Task inputs:
★ ★ ★ ★ ★

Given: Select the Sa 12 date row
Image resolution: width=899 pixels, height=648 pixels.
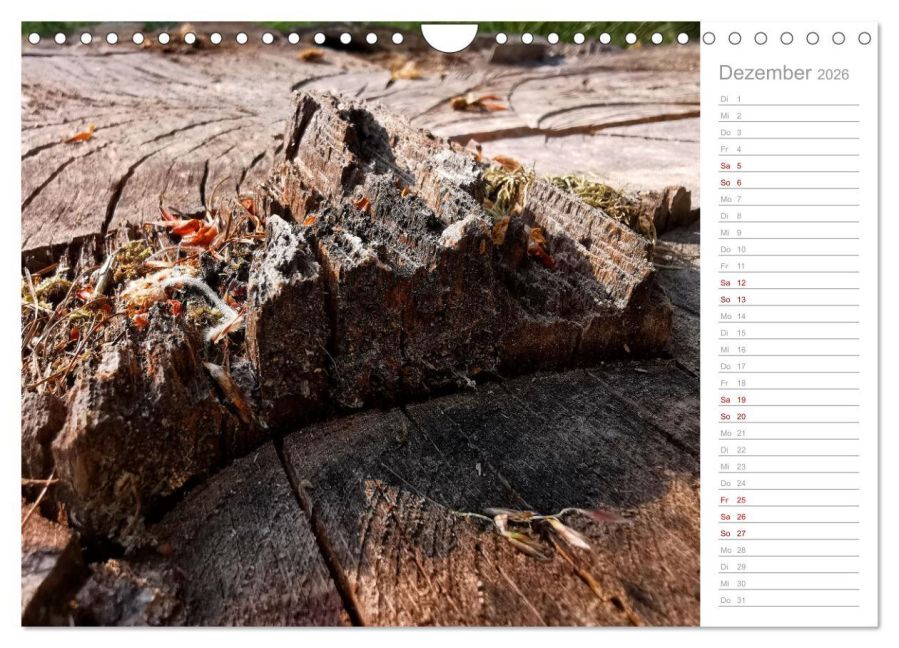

★ ★ ★ ★ ★

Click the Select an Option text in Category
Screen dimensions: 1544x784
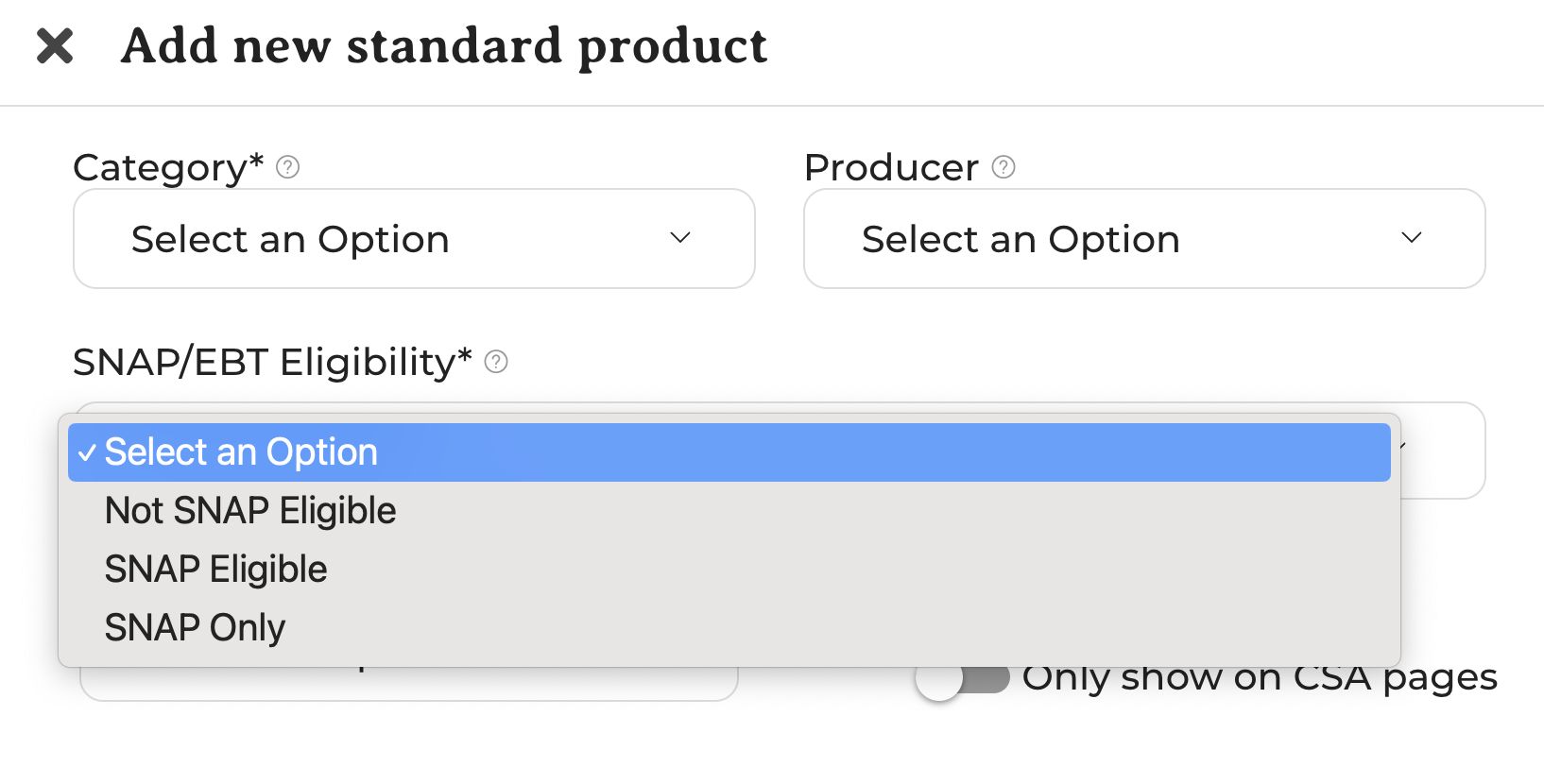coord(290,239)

★ ★ ★ ★ ★

What to produce:
What lines of the data contain the string "Select"? List them.

Expected answer:
Given: Select the Sa 12 date row
Click the Select an Option text in Category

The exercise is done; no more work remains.